**PASSAGE**
= Beginning of Section =

May is National Stroke Awareness Month, which makes this a good time to learn more about stroke.
Stroke is one of the leading causes of death in the U.S. and a major cause of serious disability for adults. More than 795,000 people in the U.S. have a stroke each year, according to the Centers for Disease Control and Prevention. Stroke risk increases with age, especially after 55, but strokes can occur at any age.
A stroke occurs when the blood supply to part of your brain is interrupted or reduced, preventing brain tissue from getting oxygen and nutrients. Brain cells begin to die in minutes. A stroke is a medical emergency, and prompt treatment is crucial. Early action can reduce brain damage and other complications.
The two main causes of stroke are a blocked artery, which causes an ischemic stroke, or a leaking or burst blood vessel, which causes a hemorrhagic stroke. Some people may have only a temporary disruption of blood flow to the brain, known as a transient ischemic attack, that doesn't cause lasting symptoms.
Signs and symptoms of stroke include:
Trouble speaking and understanding what others are saying: You may be confused, slur your words or have difficulty understanding speech.
Paralysis or numbness of the face, arm or leg: You may develop sudden numbness, weakness or paralysis in your face, arm or leg. This often affects just one side of your body. Try to raise your arms over your head at the same time. If one arm begins to fall, you may be having a stroke. Also, one side of your mouth may droop when you try to smile.
Problems seeing in one or both eyes: You may suddenly have blurred or blackened vision in one or both eyes, or you may see double.
Headache: A sudden, severe headache, which may be accompanied by vomiting, dizziness or altered consciousness, may indicate that you're having a stroke.
Trouble walking: You may stumble or lose your balance. You also may have sudden dizziness or loss of coordination.

= End of Section =

**DIRECTIONS**
1. Answer these from the stroke passage:
(a) According to the Centers for Disease Control and Prevention, how many people in the U.S. have a stroke each year?
(b) Which type of stroke is caused by a blocked artery?
(c) What is a temporary disruption of blood flow to the brain that doesn't cause lasting symptoms called?
2. List the signs and symptoms of stroke that the stroke passage names.
3. Output everything in the stroke passage from "A stroke occurs" down to "difficulty understanding speech.".

**SUPPLIED MATERIAL**
= Beginning of Section =

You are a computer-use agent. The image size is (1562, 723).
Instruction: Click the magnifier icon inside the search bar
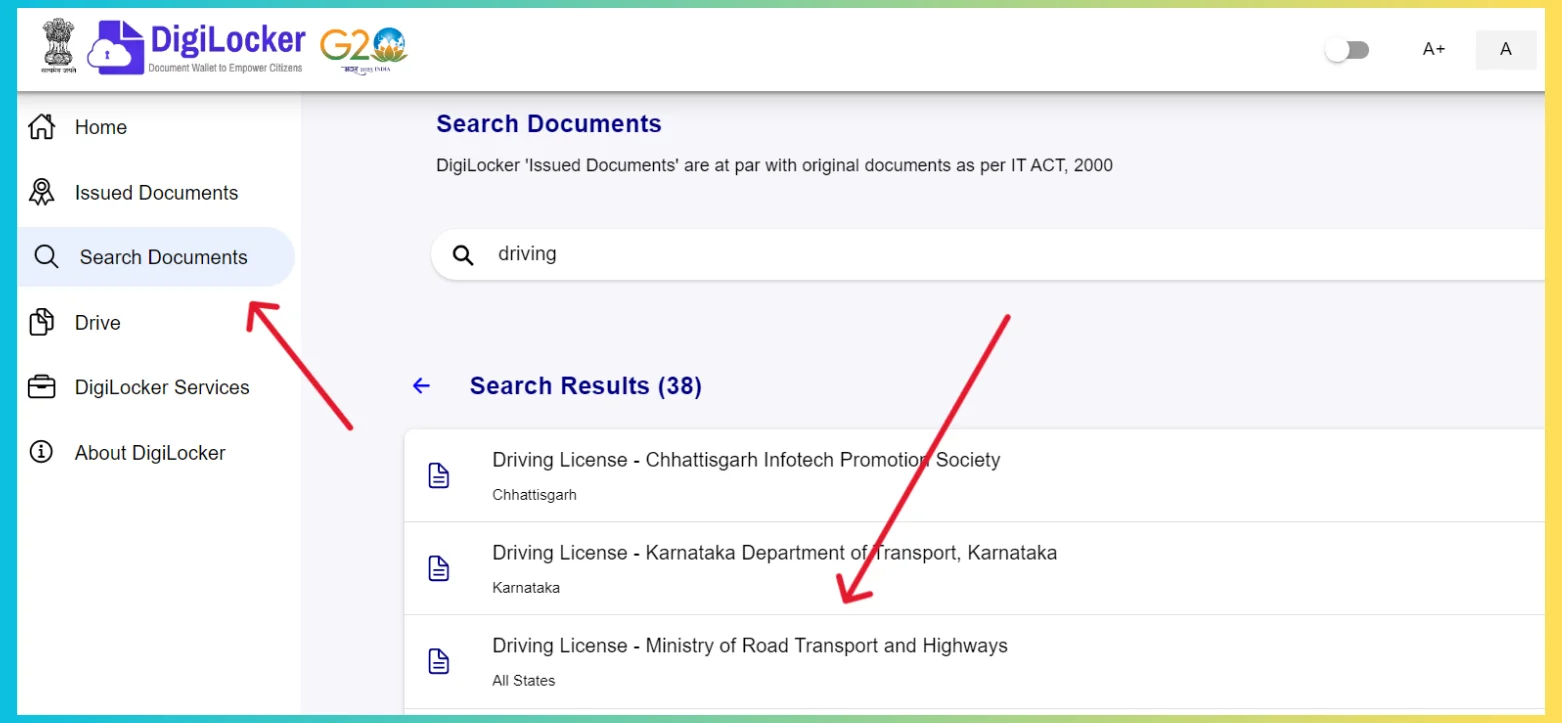(462, 254)
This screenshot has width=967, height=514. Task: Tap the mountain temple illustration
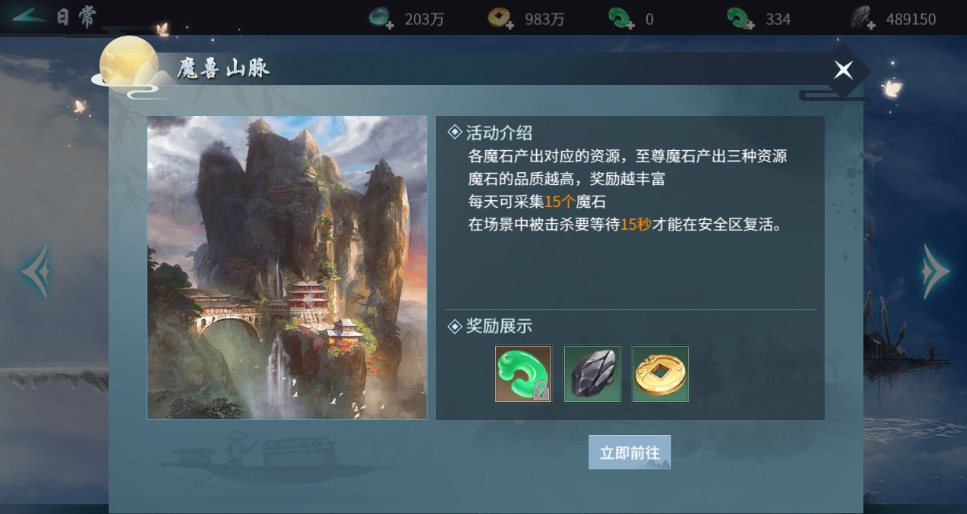tap(287, 268)
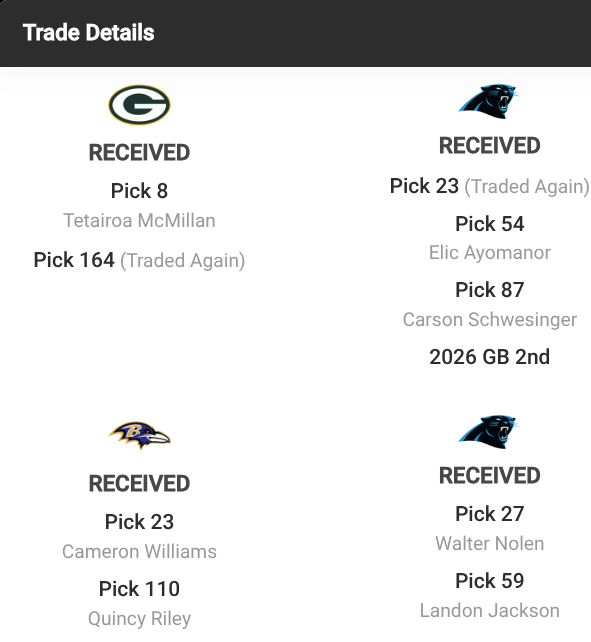Select Pick 8 in Packers column
The height and width of the screenshot is (642, 591).
point(139,191)
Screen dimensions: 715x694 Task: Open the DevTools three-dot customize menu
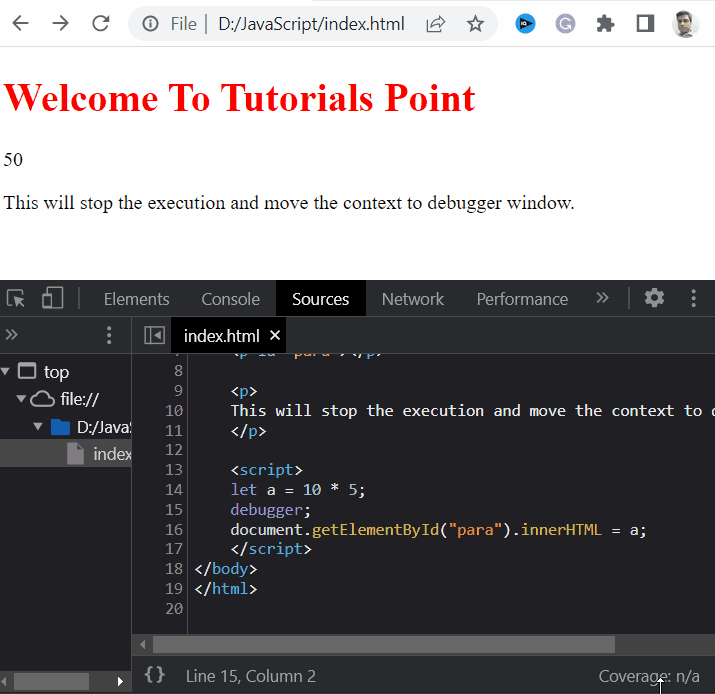[694, 298]
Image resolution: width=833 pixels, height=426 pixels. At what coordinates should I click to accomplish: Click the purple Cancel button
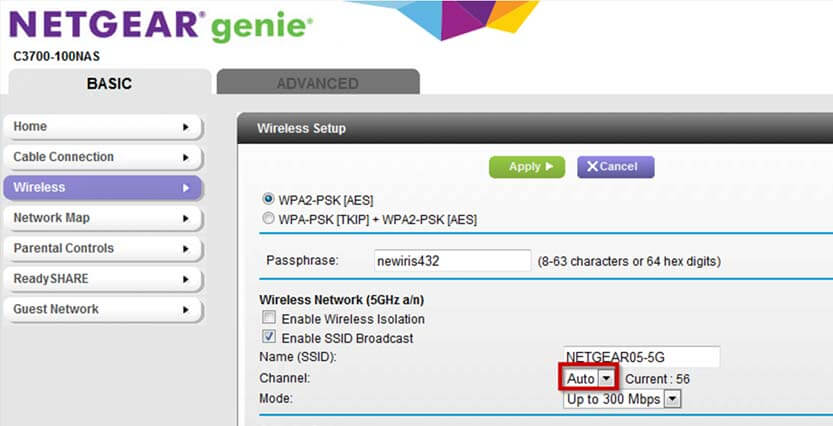616,167
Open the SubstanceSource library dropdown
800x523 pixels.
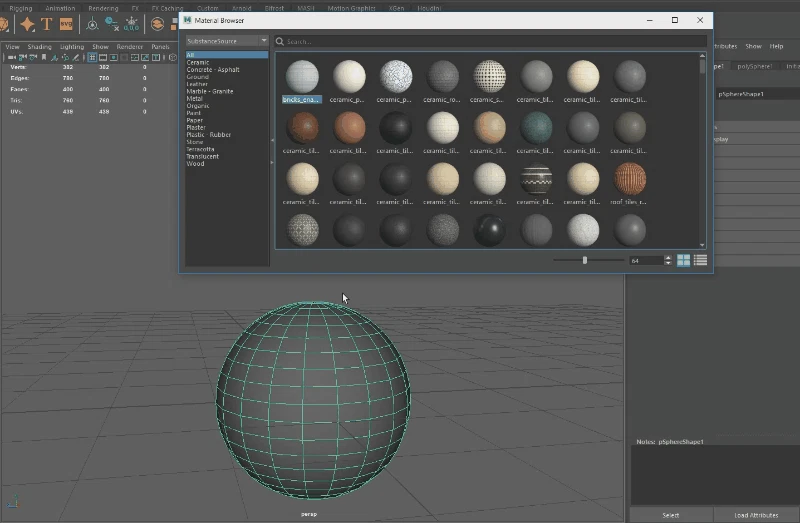tap(227, 41)
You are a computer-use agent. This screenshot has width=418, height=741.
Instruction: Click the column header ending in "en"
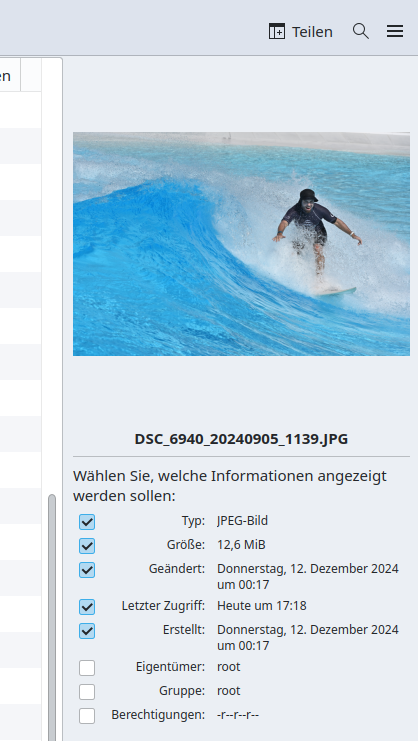click(x=10, y=75)
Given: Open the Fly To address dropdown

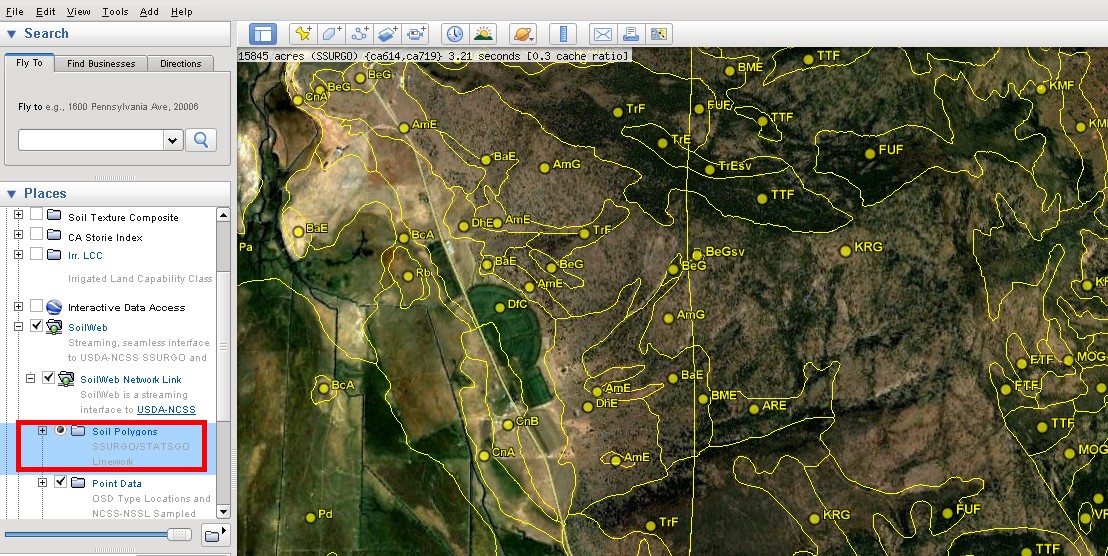Looking at the screenshot, I should [x=173, y=140].

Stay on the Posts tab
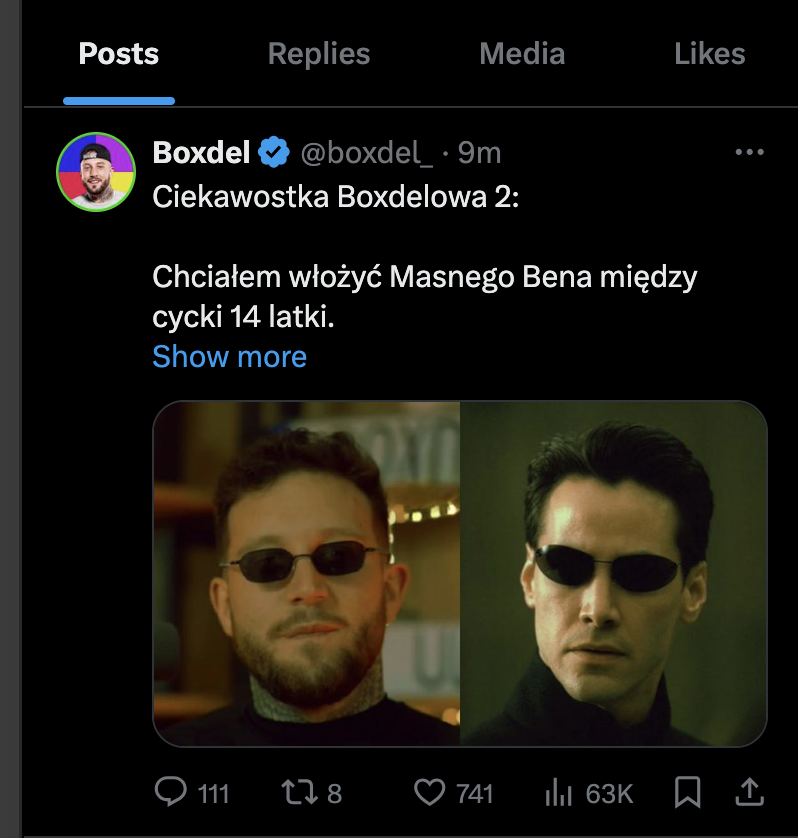[x=119, y=54]
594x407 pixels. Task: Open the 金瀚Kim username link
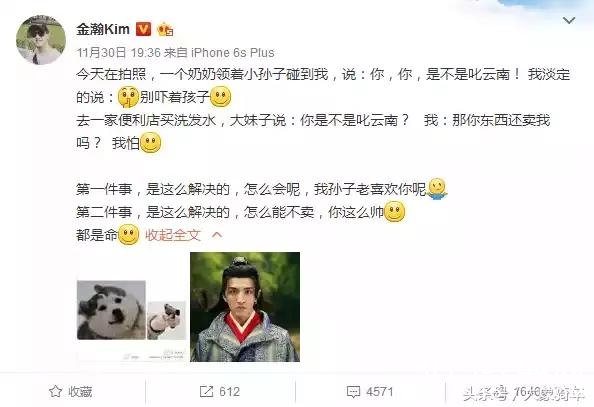click(x=103, y=29)
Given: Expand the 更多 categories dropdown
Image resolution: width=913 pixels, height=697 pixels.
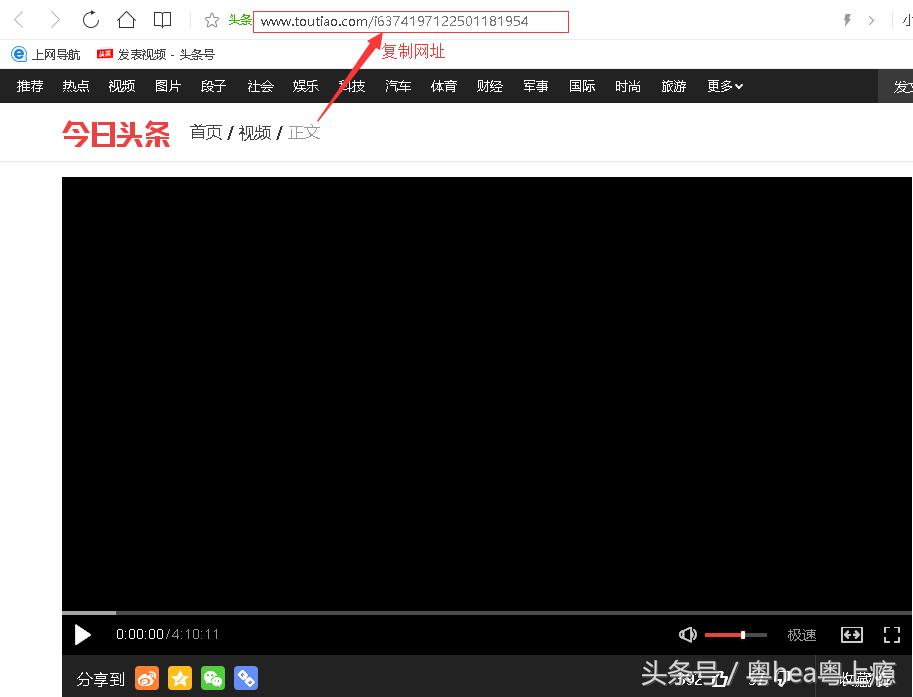Looking at the screenshot, I should coord(724,86).
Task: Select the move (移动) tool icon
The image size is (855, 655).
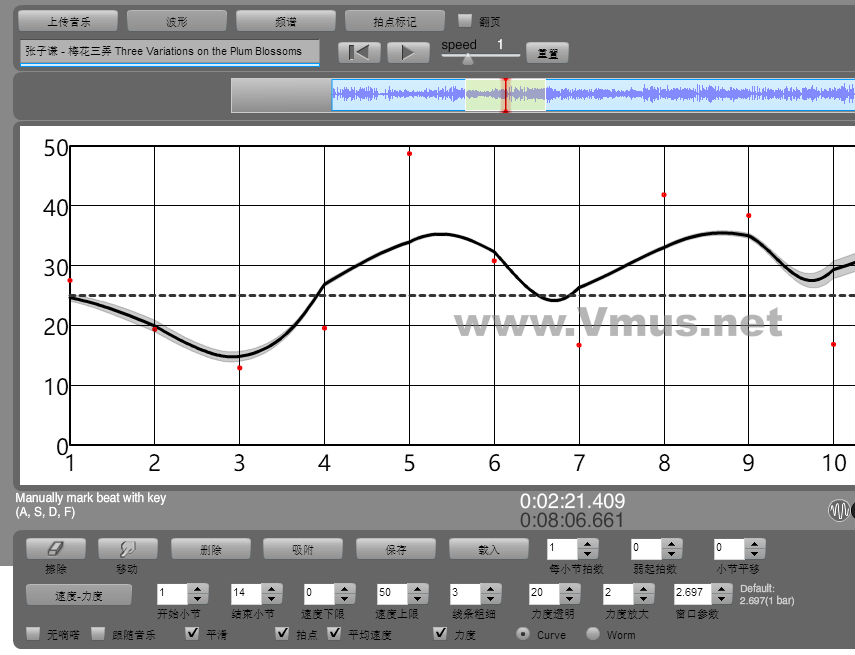Action: [x=126, y=549]
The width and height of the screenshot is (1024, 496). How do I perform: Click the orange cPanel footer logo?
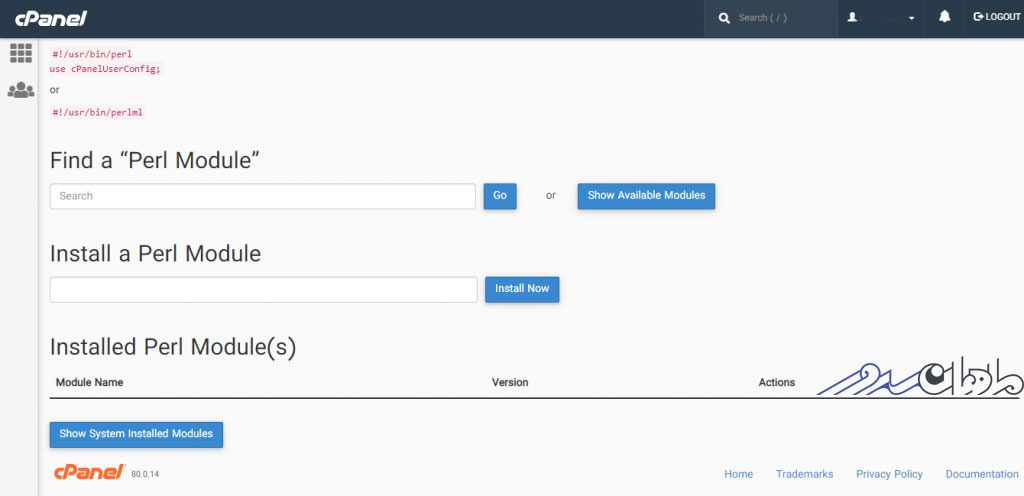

= End of Section =

**ANSWERS GIVEN**
1.
(a) More than 795,000
(b) An ischemic stroke
(c) A transient ischemic attack

2.
- Trouble speaking and understanding what others are saying
- Paralysis or numbness of the face, arm or leg
- Problems seeing in one or both eyes
- Headache
- Trouble walking

3.
A stroke occurs when the blood supply to part of your brain is interrupted or reduced, preventing brain tissue from getting oxygen and nutrients. Brain cells begin to die in minutes. A stroke is a medical emergency, and prompt treatment is crucial. Early action can reduce brain damage and other complications.
The two main causes of stroke are a blocked artery, which causes an ischemic stroke, or a leaking or burst blood vessel, which causes a hemorrhagic stroke. Some people may have only a temporary disruption of blood flow to the brain, known as a transient ischemic attack, that doesn't cause lasting symptoms.
Signs and symptoms of stroke include:
Trouble speaking and understanding what others are saying: You may be confused, slur your words or have difficulty understanding speech.